The ancient practice of yoga is good for the mind and spirit. It’s also good for the body—and, for the back in particular, according to two recent studies, among the largest randomized controlled trials on yoga ever done.
In the first study, published in the Archives of Internal Medicine, 228 Americans with chronic back pain of unknown cause were split into three groups. One group attended weekly 75-minute yoga classes that included poses adapted to the physical needs and conditions of each person (a practice called viniyoga), along with breathing exercises and guided deep relaxation.
A second group was assigned to intense weekly stretching classes, which included 15 stretches along with some strengthening exercises. In addition, both groups were given CDs or DVDs and asked to practice on their own for 20 minutes a day the rest of the week.

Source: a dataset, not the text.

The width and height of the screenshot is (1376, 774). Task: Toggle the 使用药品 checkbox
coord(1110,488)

A third group received a self-care handbook on back pain but did neither yoga nor stretching.
After 12 weeks, both the yoga and stretching groups had greater reductions in back symptoms and more improvement in function than the self-care group. They also needed less pain medication. In addition, the benefits lasted through the study’s three-month follow-up.
The researchers were surprised, actually, that the stretching group fared as well as the yoga group. But as they pointed out, the two classes had much in common, with the results suggesting that “yoga’s benefits were largely attributable to the physical benefits of stretching and strengthening the muscles and not to its mental components.”

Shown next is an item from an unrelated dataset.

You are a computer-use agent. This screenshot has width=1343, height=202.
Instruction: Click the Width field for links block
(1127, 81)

Either of these practices is a reasonable treatment option, they concluded. In fact, many types of exercise or movement therapy may help back pain.
The second study, published in the Annals of Internal Medicine, followed more than 300 people in England with chronic or recurrent low back pain. Similarly, it found that yoga (12 weekly classes) led to greater improvements in back function—for up to 12 months—compared to usual care. At least eight previous small studies, using different yoga protocols, have also had favorable results.
What else it can do
- Yoga can promote relaxation and reduce stress.

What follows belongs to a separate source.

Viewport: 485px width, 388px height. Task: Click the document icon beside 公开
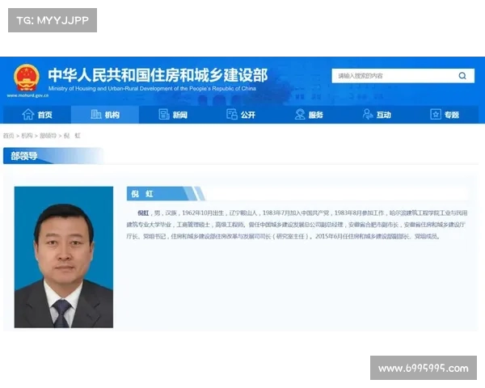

- It can improve balance, posture and coordination. Some postures, such as the Bridge and Warrior, can build strength.
- Faster-paced forms (as in “power yoga”) burn more calories and boost heart rate more, but not as much as true aerobic workouts.
- Some studies have found that yoga can reduce weight, blood pressure, blood glucose levels and cholesterol, according to a 2007 review in Evidence-Based Complementary and Alternative Medicine, though the optimal duration and intensity still need to be determined.
Don’t get in over your head
But yoga can also cause injuries, especially if you’re a beginner.
- If you have any kind of musculoskeletal problem or previous injury, talk to your doctor or a physical therapist first. Even gentler forms of yoga can strain joints and other body parts.
- Begin with a small, basic-level class (or private/semi-private lessons) where you can get more individualized attention—not with home DVDs or videos.
- If you are not fit, avoid strenuous classes, such as Ashtanga, “power yoga” or “yogarobics.”
- Stop if you feel pain or get dizzy.
- Don’t compare yourself to others in your class. Don’t force yourself beyond your normal range of motion.
- Be aware that there’s no licensing for yoga instructors. Those at gyms may have little training. Ask about the type of yoga they teach and their experience. Instructors and schools registered with the Yoga Alliance must meet at least minimal educational standards.